[Records from a pointing dataset]
[start]

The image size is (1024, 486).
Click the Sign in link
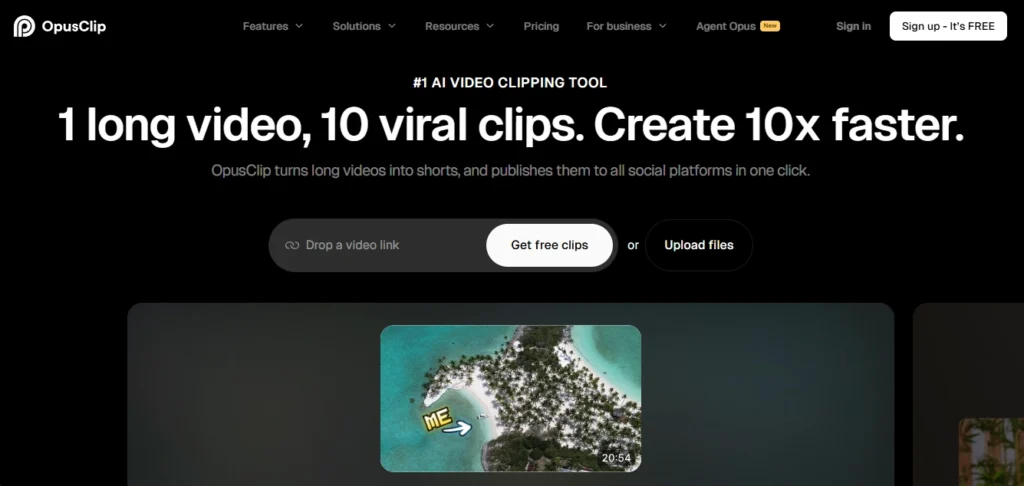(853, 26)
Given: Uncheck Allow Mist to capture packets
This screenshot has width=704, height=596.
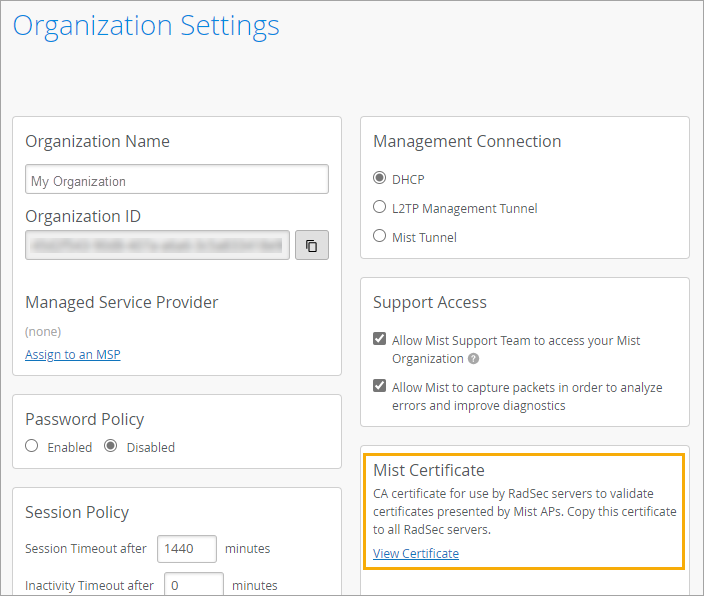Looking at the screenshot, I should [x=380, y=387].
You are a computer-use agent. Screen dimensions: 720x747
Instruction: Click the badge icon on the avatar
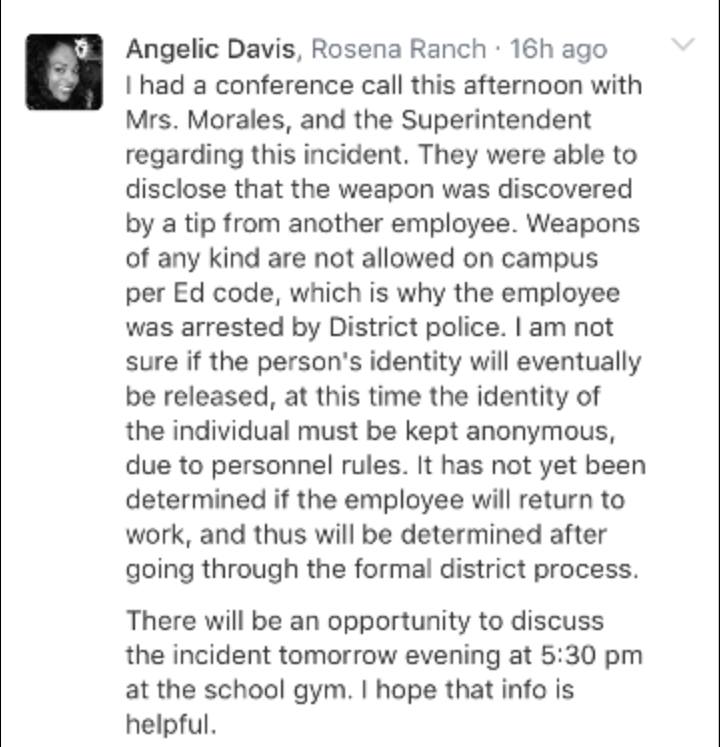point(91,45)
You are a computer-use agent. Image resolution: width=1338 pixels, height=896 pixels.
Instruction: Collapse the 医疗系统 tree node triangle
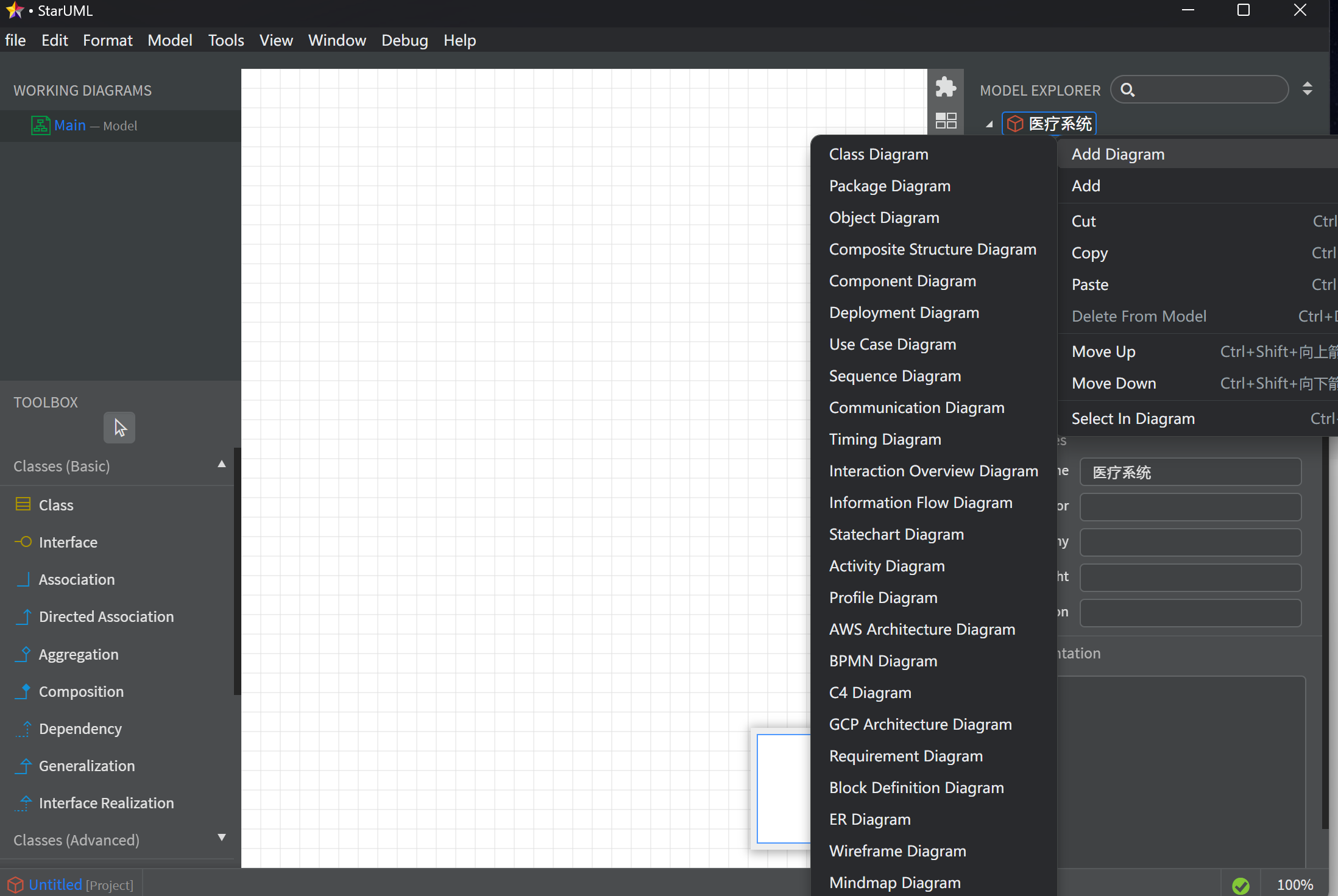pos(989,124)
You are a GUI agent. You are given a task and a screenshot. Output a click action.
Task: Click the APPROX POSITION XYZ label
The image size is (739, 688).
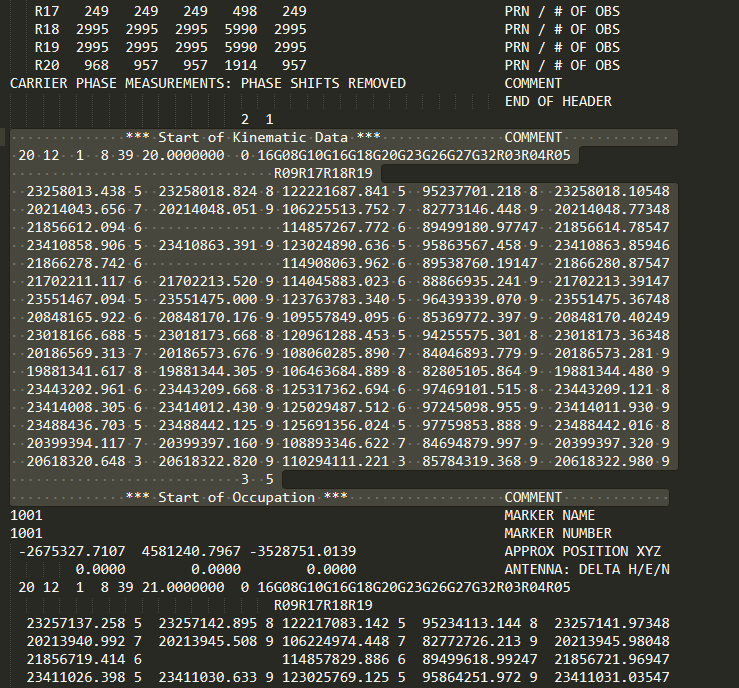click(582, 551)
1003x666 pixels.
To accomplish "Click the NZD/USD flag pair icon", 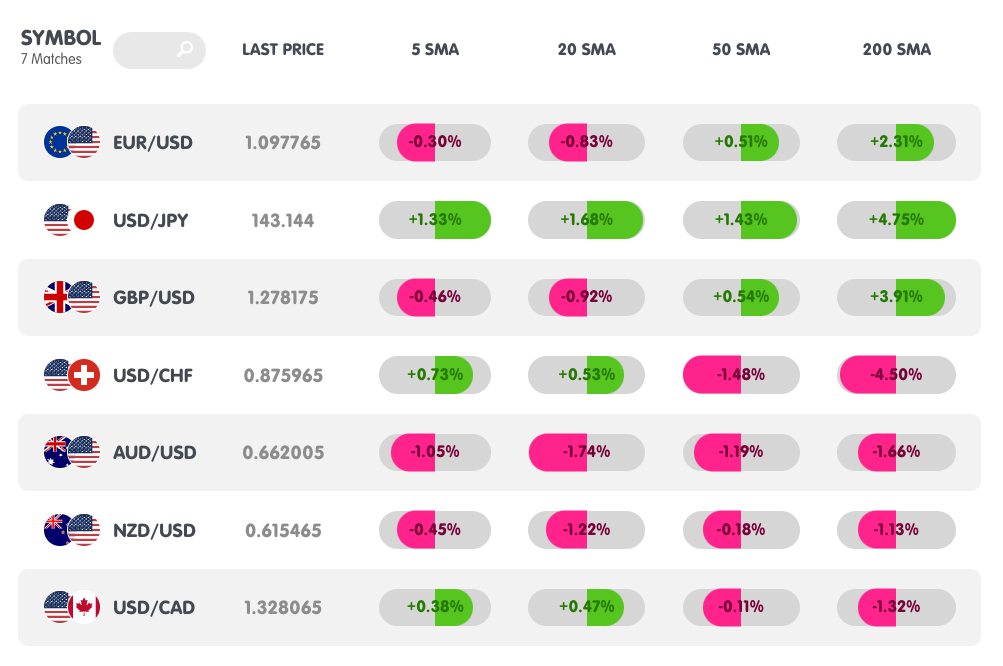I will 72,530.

[end]
[start]

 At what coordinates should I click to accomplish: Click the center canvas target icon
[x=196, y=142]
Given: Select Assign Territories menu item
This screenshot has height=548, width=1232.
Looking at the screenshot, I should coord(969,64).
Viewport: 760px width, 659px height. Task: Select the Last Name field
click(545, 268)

[end]

WORK REQUIRED: Please copy the items again, starting at the line that has "The image size is (1024, 486)." and ending after the line that has "point(91,45)", with "Click" renamed to "Tap" and everything else unchanged. Leave the pictures out of the answer.

RESPONSE TO THIS EXERCISE:
The image size is (1024, 486).
Tap the Sign in link
(853, 26)
Given: Uncheck Allow Mist to capture packets
This screenshot has width=704, height=596.
Looking at the screenshot, I should [x=380, y=387].
You are a computer-use agent. Screen dimensions: 720x747
Instruction: Tap the badge icon on the avatar
point(91,45)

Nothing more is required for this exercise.